Bulletin RVL n° 024 - octobre 1976


Édito : 


La restauration des quartiers anciens

Dans un précédent article (notre bulletin de juin), nous avons analysé le problème de la Restauration des Quartiers Anciens, lié au sort de leurs habitants.

Nous avons montré que des blocages sont dûs à la diversité des cas rencontrés, par rapport à la rigidité des règlements.

Dans rapport établi par I'Ecole Polytechnique Fédérale de LAUSANNE et par l’Institut de Recherche sur l’Environnement Construit, à propos de la restauration du centre d' YVERDON (Suisse), nous lisons : "un règlement est nécessaire quant aux exigences en matière d'hygiène, d 'incendie et de salubrité, mais l’urbanisme n'est pas à consigner dans un règlement (pas plus que l’architecture) faut plutôt voir les choses cas par cas, car une Exposition peut être juste dans une situation et parfois inadaptée dans une autre.

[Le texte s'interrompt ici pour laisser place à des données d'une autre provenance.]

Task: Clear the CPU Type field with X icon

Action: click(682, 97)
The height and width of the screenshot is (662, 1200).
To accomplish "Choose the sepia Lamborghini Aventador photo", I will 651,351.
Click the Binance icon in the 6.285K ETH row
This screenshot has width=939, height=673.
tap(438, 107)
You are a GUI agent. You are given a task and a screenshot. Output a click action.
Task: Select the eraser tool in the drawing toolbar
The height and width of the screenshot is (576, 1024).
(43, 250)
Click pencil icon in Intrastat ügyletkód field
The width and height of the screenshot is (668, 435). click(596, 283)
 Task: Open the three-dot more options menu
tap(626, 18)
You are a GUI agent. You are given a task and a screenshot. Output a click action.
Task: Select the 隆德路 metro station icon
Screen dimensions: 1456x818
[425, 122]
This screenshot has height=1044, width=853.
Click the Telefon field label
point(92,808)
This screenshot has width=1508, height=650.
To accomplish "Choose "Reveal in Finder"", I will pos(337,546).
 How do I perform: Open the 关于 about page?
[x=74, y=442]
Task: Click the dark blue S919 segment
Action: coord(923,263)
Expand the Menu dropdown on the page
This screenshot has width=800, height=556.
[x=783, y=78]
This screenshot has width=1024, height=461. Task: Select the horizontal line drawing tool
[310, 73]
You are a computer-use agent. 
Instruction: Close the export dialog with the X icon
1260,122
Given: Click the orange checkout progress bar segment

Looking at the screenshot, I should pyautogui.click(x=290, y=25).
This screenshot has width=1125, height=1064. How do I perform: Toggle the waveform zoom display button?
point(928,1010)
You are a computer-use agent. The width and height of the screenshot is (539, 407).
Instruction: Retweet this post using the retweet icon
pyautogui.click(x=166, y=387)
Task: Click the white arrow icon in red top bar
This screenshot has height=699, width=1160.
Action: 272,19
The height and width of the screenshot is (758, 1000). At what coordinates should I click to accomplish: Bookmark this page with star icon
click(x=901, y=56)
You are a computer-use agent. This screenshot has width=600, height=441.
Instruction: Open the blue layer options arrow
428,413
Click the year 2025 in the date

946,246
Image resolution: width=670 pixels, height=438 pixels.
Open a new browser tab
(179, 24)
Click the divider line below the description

D'autre part, vouloir établir un règlement adapté à toutes les situations est pratiquement pas possible.

C'est, en peu de mots, la condamnation de notre système français ultra-centralisé.
Les méthodes qu’il faudrait adopter sont celles de l’incitation plutôt que de la contrainte. 
Si I’on veut qu’un centre ancien se restaure, il faut y intéresser toutes les personnes concernées par des aides et des obligations appropriées et modulées. 
Les incitations doivent être étudiées cas par cas, dans des limites fixées par un règlement national très souple, sous la responsabilité d'un organisme local faisant office de chef d'orchestre. 
C'est ainsi que, lorsqu'un propriétaire manifestera l’intention de restaurer son immeuble, le chef d’orchestre obtiendra pour lui toutes les aides (A.N.A.H., Affaires Culturelles, Equipements, etc…) auxquelles il peut prétendre et aura le pouvoir d'en majorer ou minorer le taux selon le cas envisagé. 
Pour freiner la dégradation du patrimoine locatif, les logements reconnus insalubres seraient frappés d'interdiction d'habiter au départ des occupants actuels, ce qui est aussi une mesure d’incitation. 
II faut abandonner la restauration forcée par îlot, conçue et conduite comme un travail public de restauration immobilière, alors que la réhabilitation d'un quartier doit consister à guider son évolution vers le mieux-être des habitants et la création d'un meilleur cadre de vie. 
Notre époque n'a pas réussi à créer la "ville où il fait bon vivre". Elle n'a construit que des métropoles remplies de "machines à habiter". 
Fasse le ciel qu'elle ne saccage pas les quartiers anciens.